Sunday, October 7, 2007

Achilles

I've been working on my collection of LCD displays. I had one that wasn't working properly and one that didn't work at all. I'm working on the wimpy one, but the dead one is back to life. I'm calling it Achilles for the reason that it was felled by one stupid little capacitor smaller than a pencil eraser.

Using the multimeter my grandpa Floyd gave me in 1994, I checked out the culprit capacitors as noted by this link and found C507 was clocking in at .5 microfarads in-circuit. It took me about half an hour to find anything with a replacement of the proper rating before I cannibalized one from the spare guts of a wireless Logitech controller. Soldering it with my ten year old Tenma station and the original ten year old tip was difficult, but it worked.

Testing the suspect capacitor out of circuit revealed the same .5 microfarad reading. You are the weakest link, goodbye.

Upon finishing installation of the cap and reassembly of the electronics, I plugged the display in to see a quick flash of the status LEDs and then a blank display with an amber power LED. Turning the display off then on yielded the Dell test pattern. It was working as far as the insides, but would it take a signal?

After gathering the hardware (which I had knocked off the top of a computer tower and scattered all over my messy floor) and putting everything back together, it was time to see if the display would... display... anything. With VGA output from the Alienware hot with an SXGA signal, I plugged in and powered up to see the desktop wallpaper and a rather dim display. Whoa. Low brightness setting? Nope, it's maxed in software.

As is the case with many displays that see duty in a college computer lab, this one had seen heavy use. And, being made in 2001, it had seen more than five years of it before I got hold of it for a dollar in broken form. I'm unable to access the factory menu to see an hour counter like the ones on my 1800FP and 2001FP, but I don't need the details to know this beast needs a re-lamping. I'll wait until I find a broken LCD I can't resurrect or get a few tubes for cheap before I do that piece of surgery.

Until then, I'll put this thing to use, yellowish display and all.

For the record, the panel in this is an LTM170E4 model which is an 8-bit per channel part. No dithering is used and all colors are directly addressed. Unlike my HP F1703, this one has a DVI port, too.

The F1703 is a good story to tell:

In 2004, my wife's grandma told me her LCD panel had just died. It would come on for a short moment and then the backlight would shut off, leaving a very dark image. She let me take it to see what I could do with it and I couldn't find anything obvious.
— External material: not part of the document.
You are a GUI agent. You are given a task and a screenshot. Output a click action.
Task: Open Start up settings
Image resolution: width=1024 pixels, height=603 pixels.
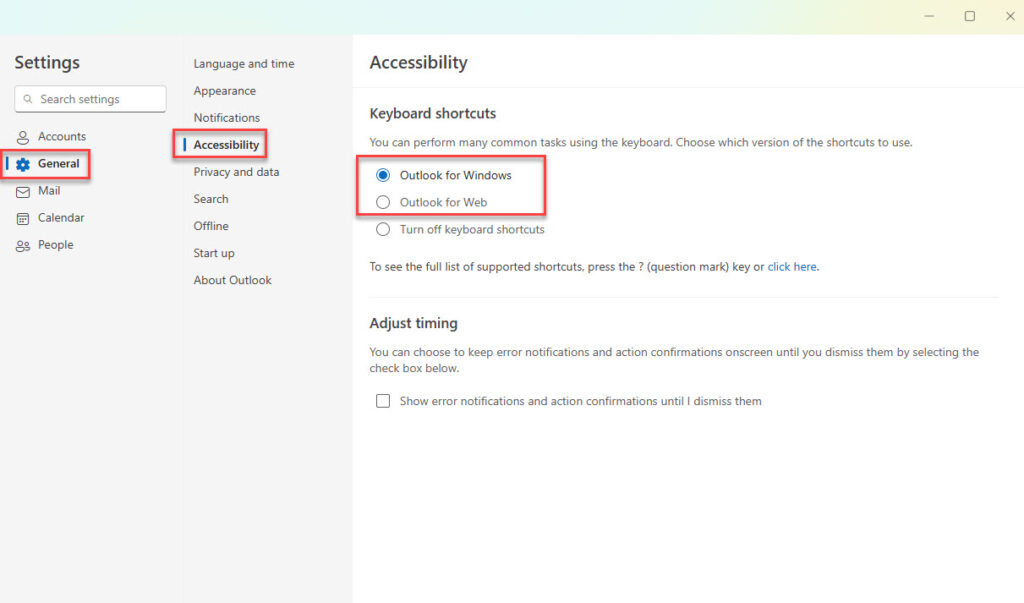[x=214, y=253]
She elected to order a new panel, which is still serving her well.

I figured the problem could be solved by purchasing a display of the same model with a cracked display panel off of ebay and transferring parts between the two. I ended up dropping about $90 on a panel with the middle third of the viewing space blacked out across the LCD. I figured I'd put the good LCD in the good case and call it a day, trashing the rest.

Wrong. I took the ebay display apart to find the components were completely different. Where grandma's display had a Chunghwa LCD, the ebay one had a Samsung. The LVDS connector was the same, but the backlight connectors were completely different, the Samsung having four where the Chunghwa had two. It was while putting the ebay panel back together that I noticed the black bar would come back intermittently. I figured I'd have a look inside deeper to see if I could find anything.

It was one of the control ICs driving the horizontal lines. There were three and the middle one was tweaked out of position, facing away from the others. Factory defect or not, I put the LCD module back together with the ribbon facing the correct way and fired the panel up. It worked. I gave it to Allison to replace her rather clunky Dell CRT, but after hooking it up, the bar was back so I gave it a whack and everything was fine. Has been ever since.

So the next LCD is a Gateway model that will run just fine for about half an hour and then go blank until power cycled. I'll post an update when I get to the bottom of that issue.